• EXERCISE DETAILS:
Repeat exactly the lines below, from the line containing "Given: Select the eyeglasses emoji" through the last line, both included. Leave out any pictures.
[DATA TO USE]
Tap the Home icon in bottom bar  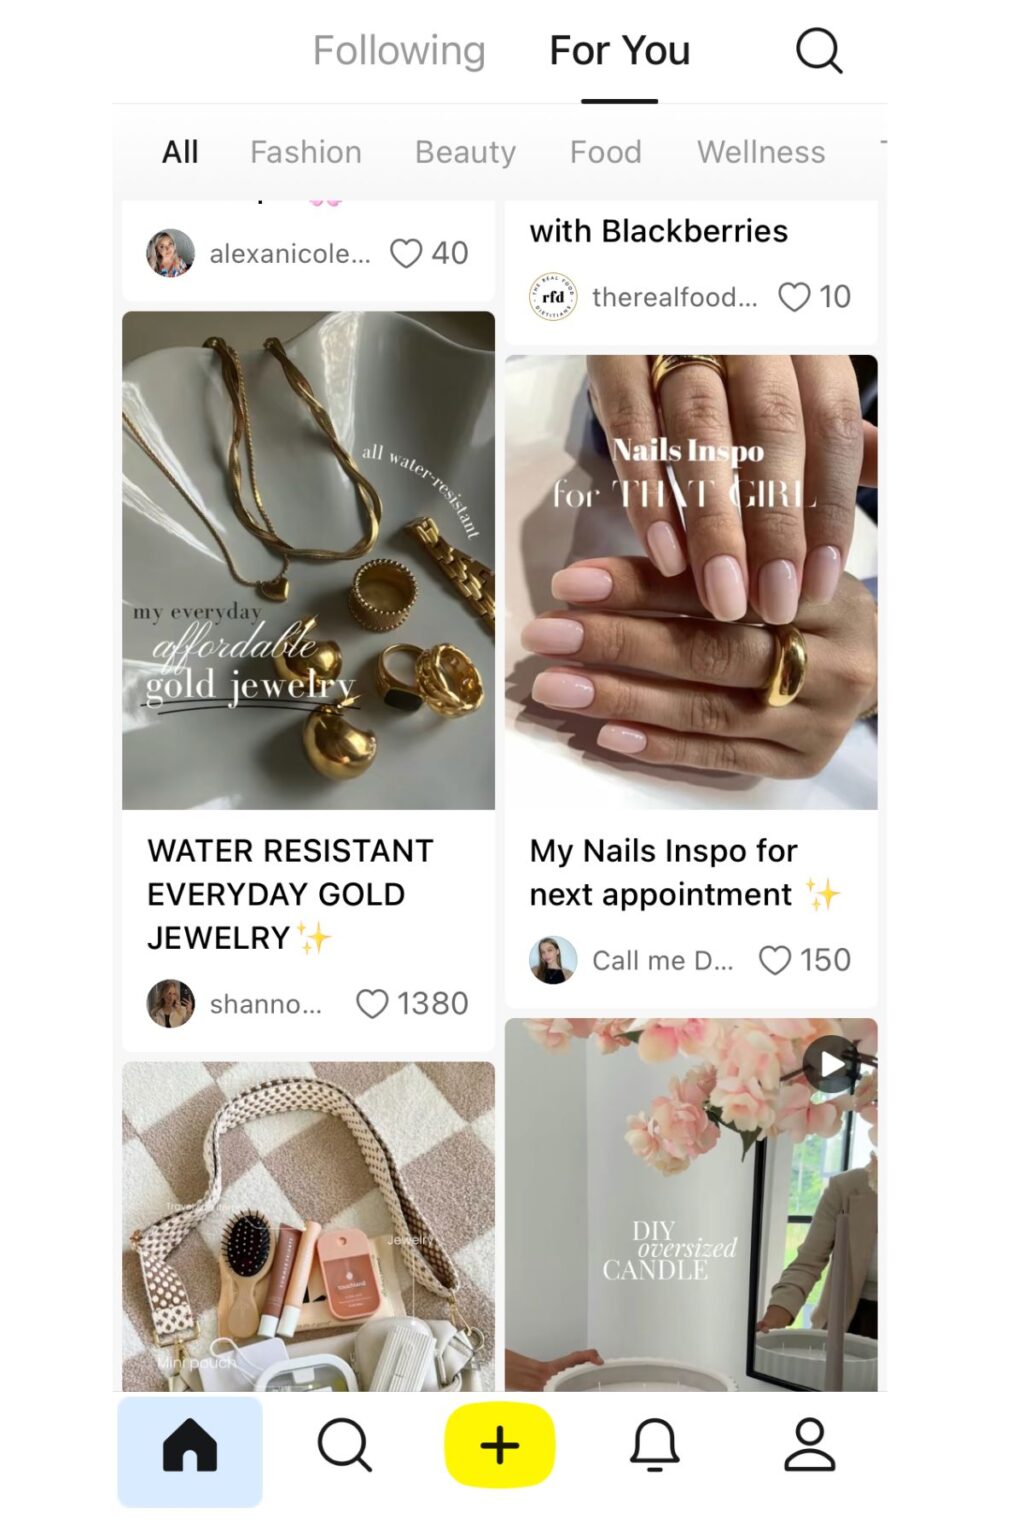pyautogui.click(x=190, y=1446)
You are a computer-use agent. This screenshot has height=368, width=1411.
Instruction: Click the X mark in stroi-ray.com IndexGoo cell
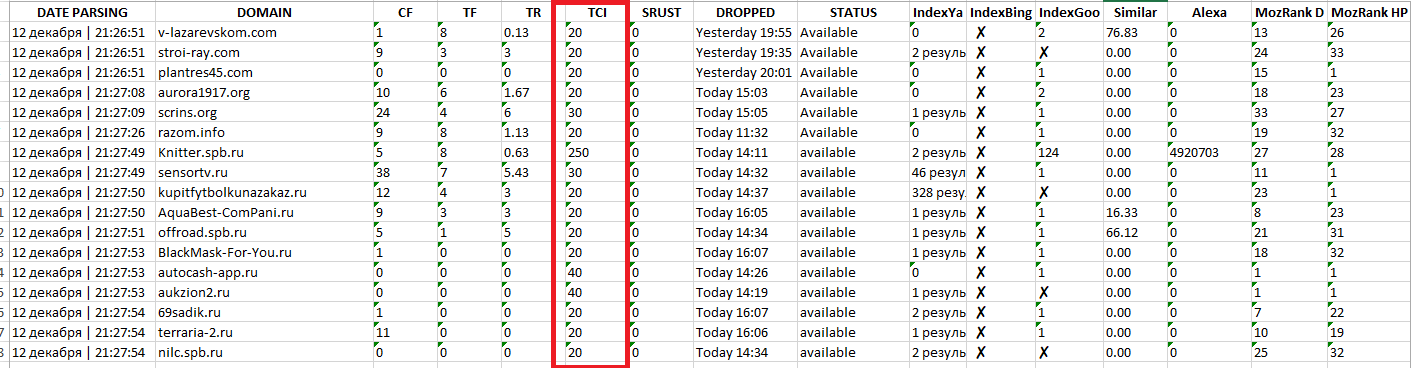[1043, 53]
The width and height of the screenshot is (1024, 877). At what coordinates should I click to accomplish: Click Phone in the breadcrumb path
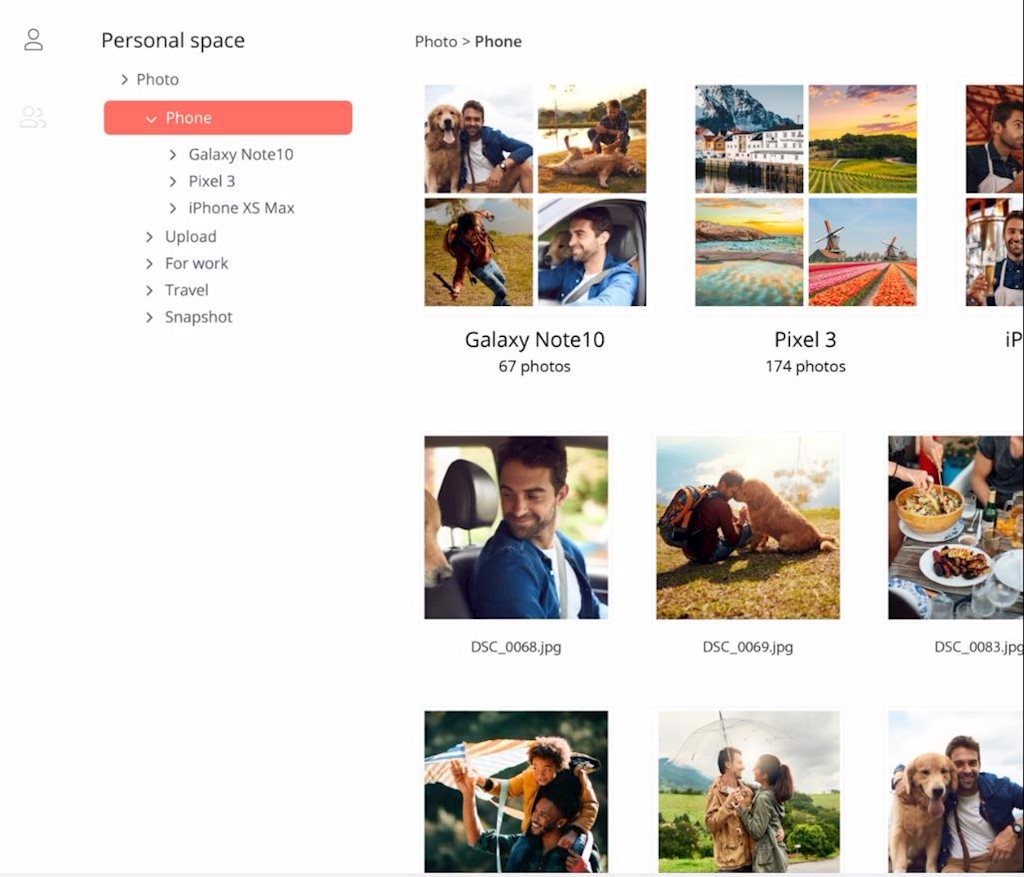click(498, 42)
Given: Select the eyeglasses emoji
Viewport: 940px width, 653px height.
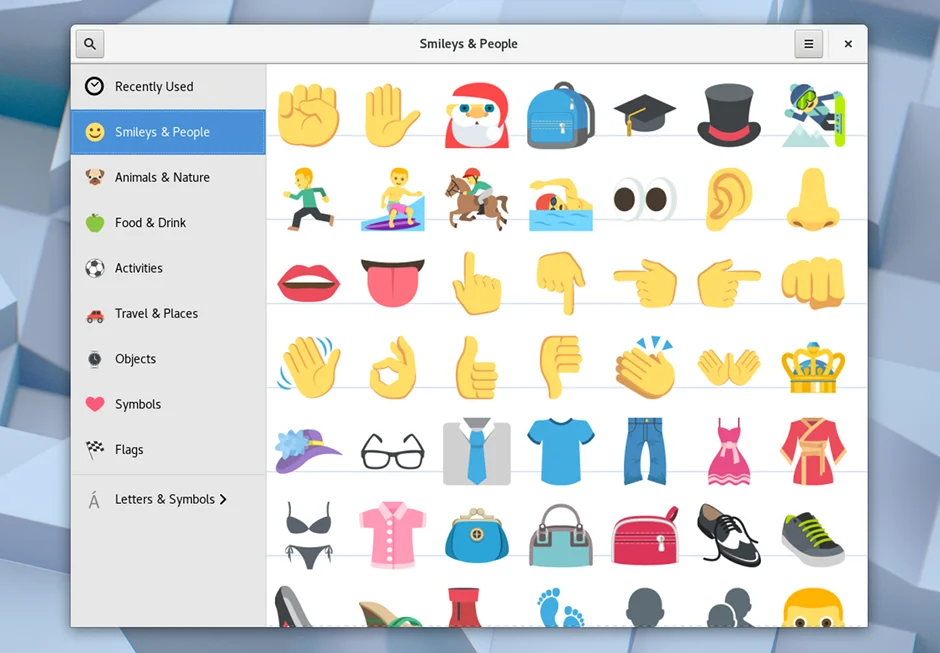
[/DATA TO USE]
• SOLUTION TO THIS PROBLEM:
Given: Select the eyeglasses emoji
Viewport: 940px width, 653px height.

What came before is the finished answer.